Alcatraces atlánticos. Fotografía: Peter Chanet

 Una de las cosas que más me ha gustado del autor es la forma que tiene de invitarnos a la aventura, a acompañarlo a alguna zona montañosa, a un rincón perdido de la selva, a un pantano o a un acantilado de vértigo batido por la lluvia y el viento.

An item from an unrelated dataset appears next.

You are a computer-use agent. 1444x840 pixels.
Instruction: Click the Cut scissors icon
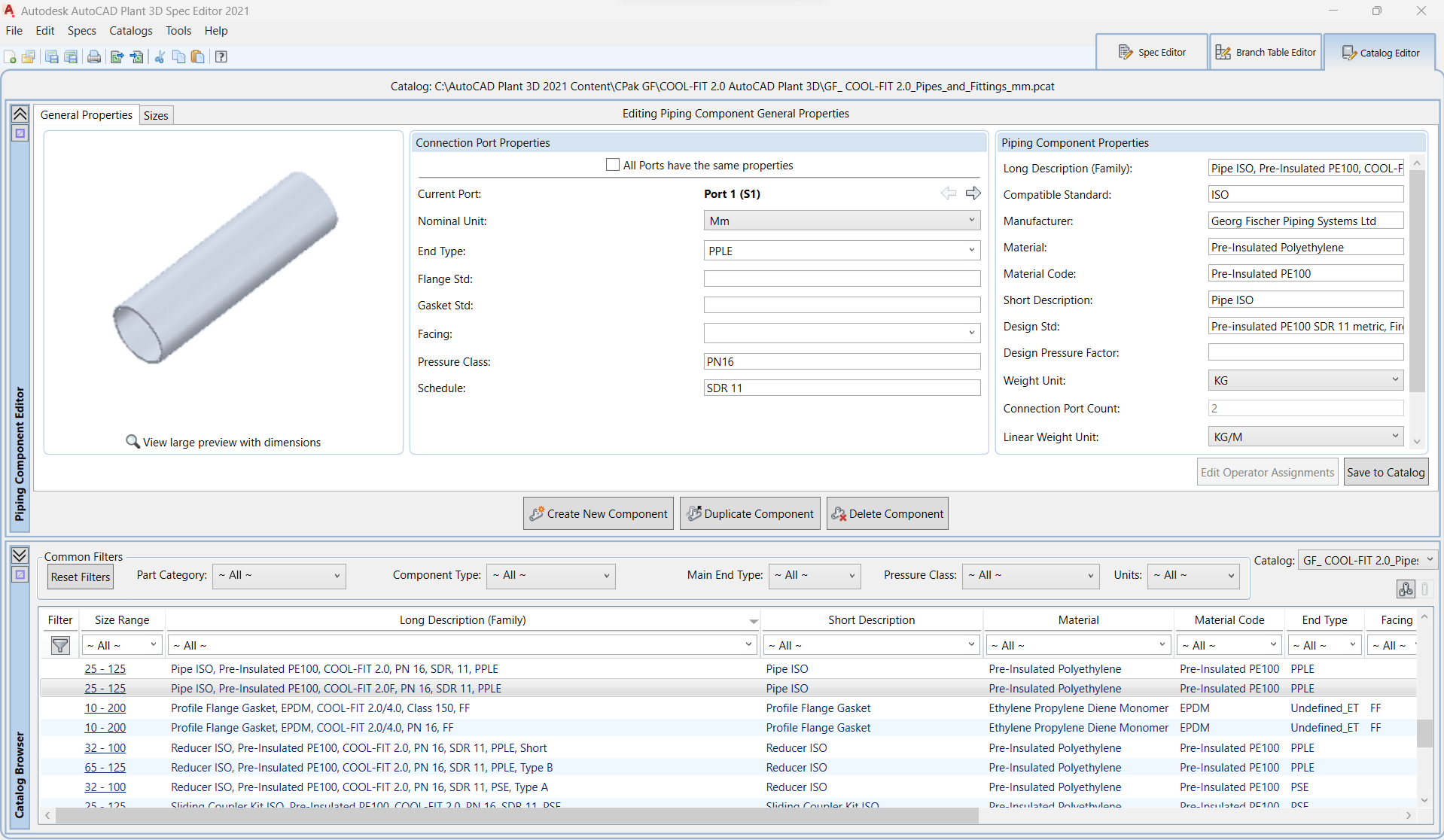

Estamos en un coche, atravesando el monumental paisaje montañoso de Ecuador, y empezamos a descender hacia un valle de bosques por una carretera tan empinada que parece que estamos haciendo zum en Google Earth. Bajamos, bajamos, bajamos, deslizándonos y serpenteando por el camino lleno de baches hasta que, cuarenta y cinco minutos después, al fin paramos en medio de una nube de polvo junto a un pequeño barranco. No parece muy prometedor: un armazón de bambú toscamente construido sostiene una tubería de plástico negro que sale de una grieta entre las rocas. Pisoteando restos de plásticos, pedruscos y hojas muertas, nos abrimos camino con cautela y subimos por la sombría garganta. A los pocos minutos, doblamos una esquina y de repente nos vemos enfrentados a tres guácharos posados en un saliente bajo y embarrado. Se muestran igual de sobrecogidos por nuestra intrusión que nosotros por su proximidad. Sin previo aviso, salen volando como demonios en una escandalera de alaridos y chasquidos. De hecho, eso es justo lo que parecen, aves medievales más propias de una película de Harry Potter que del trópico. Su nombre, guácharo, quiere decir literalmente «el que llora y se lamenta» y es posible que sea onomatopéyico…, algunos lo comparan con el sonido de la seda al rasgarse. Su nombre científico, Steatornis, que literalmente significa «pájaro de aceite», remite al hecho de que antiguamente se derretía la grasa de sus pollos, que acumulan mucha, para hacer aceite que después se usaba para cocinar.
Guácharo (steatornis, ave de las cavernas o pájaro aceitoso)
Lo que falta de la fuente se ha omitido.